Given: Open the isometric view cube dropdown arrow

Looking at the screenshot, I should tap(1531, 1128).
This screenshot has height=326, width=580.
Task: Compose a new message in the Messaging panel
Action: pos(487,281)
----
Exercise requirements: Set down the data above once more so that nothing differs from the original.

Answer section:
Given: Open the isometric view cube dropdown arrow

Looking at the screenshot, I should tap(1531, 1128).
This screenshot has height=326, width=580.
Task: Compose a new message in the Messaging panel
Action: pos(487,281)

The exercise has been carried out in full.